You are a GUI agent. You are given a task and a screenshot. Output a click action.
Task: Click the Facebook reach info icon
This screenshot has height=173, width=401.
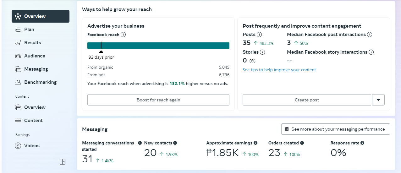(x=123, y=35)
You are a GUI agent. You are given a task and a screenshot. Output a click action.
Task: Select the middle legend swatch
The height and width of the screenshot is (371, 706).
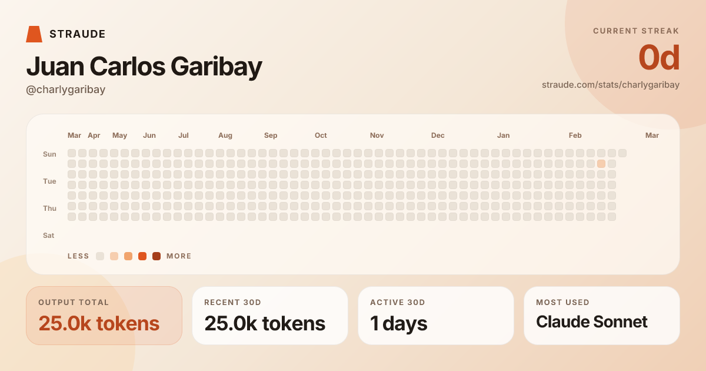click(x=128, y=256)
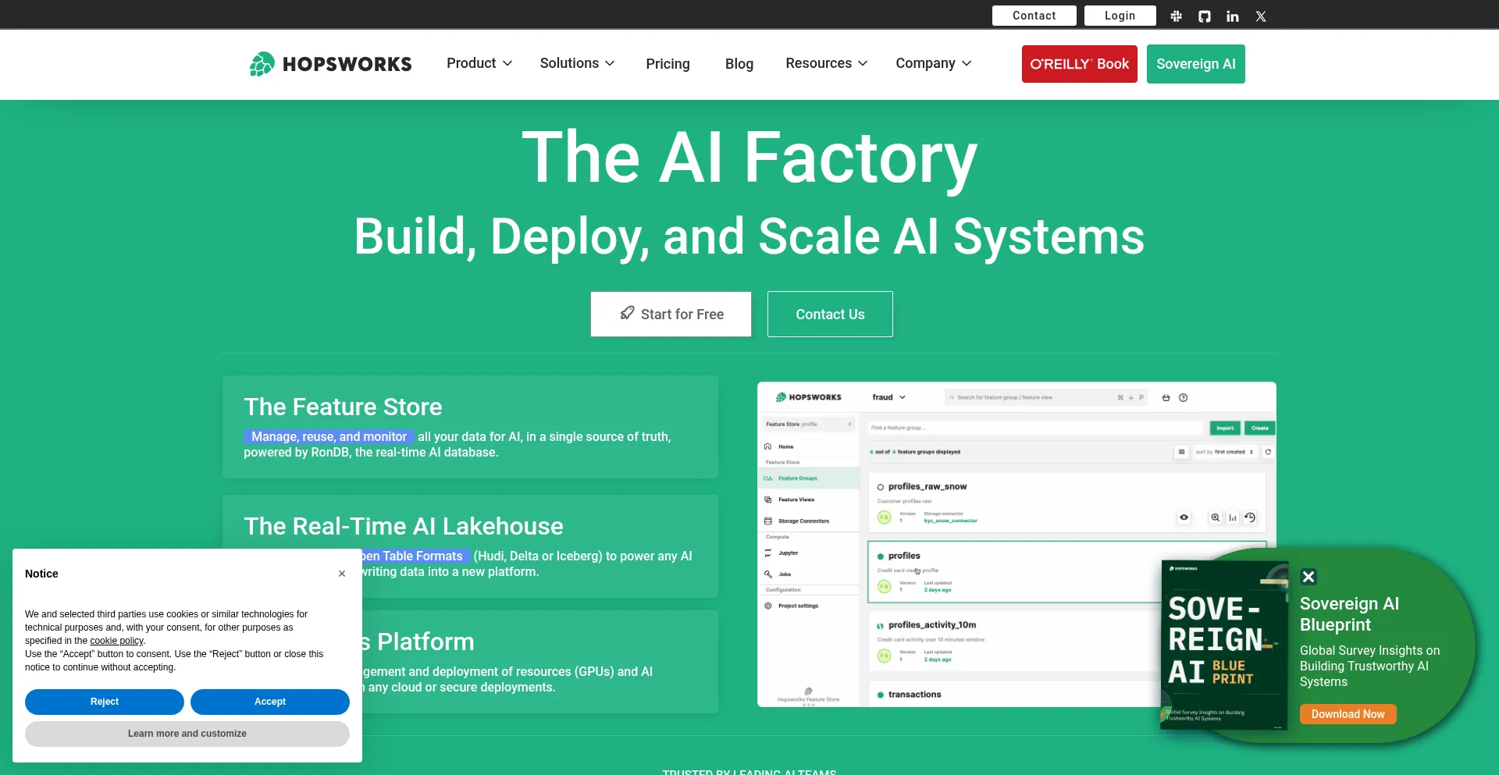Dismiss the cookie Notice with X

pyautogui.click(x=342, y=574)
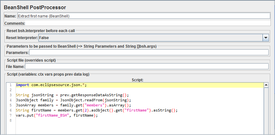The width and height of the screenshot is (275, 135).
Task: Click the script scrollbar up arrow
Action: click(x=266, y=85)
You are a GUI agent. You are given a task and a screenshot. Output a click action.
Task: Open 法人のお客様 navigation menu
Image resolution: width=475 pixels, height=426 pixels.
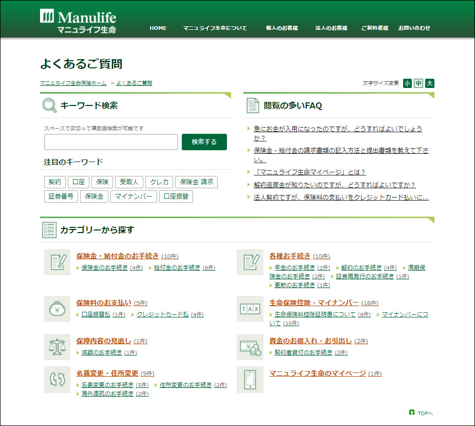[331, 28]
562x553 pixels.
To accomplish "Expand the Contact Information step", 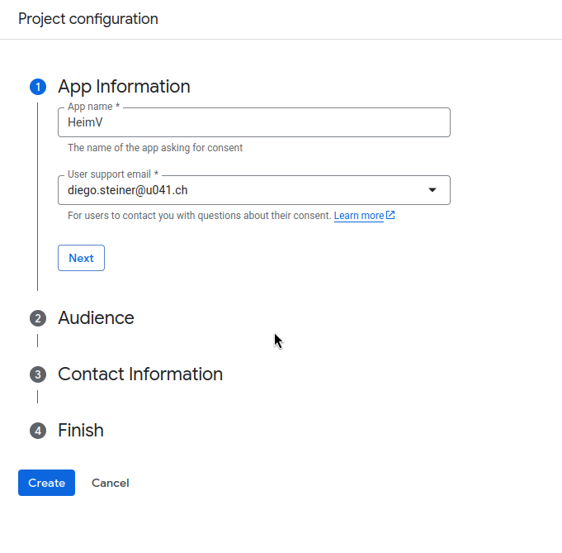I will pos(140,374).
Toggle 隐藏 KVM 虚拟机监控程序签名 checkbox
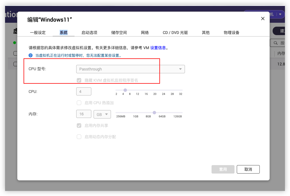 pyautogui.click(x=79, y=80)
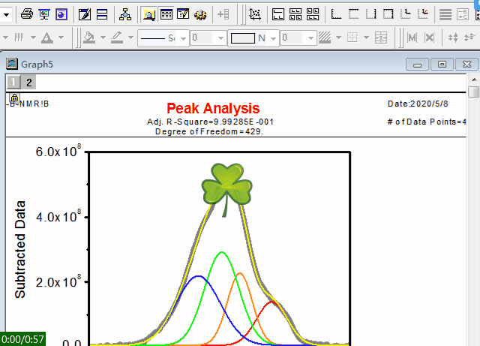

═══

*What is required*.
Retype only the lines above from the one with "Task: Click the Facebook reach info icon" through the one with "Task: Select the middle legend swatch", exactly and with both ends. Images stay out.

*Answer section*.
Task: Click the Facebook reach info icon
This screenshot has height=173, width=401.
(x=123, y=35)
You are a GUI agent. You are given a task and a screenshot. Output a click action.
Task: Select the middle legend swatch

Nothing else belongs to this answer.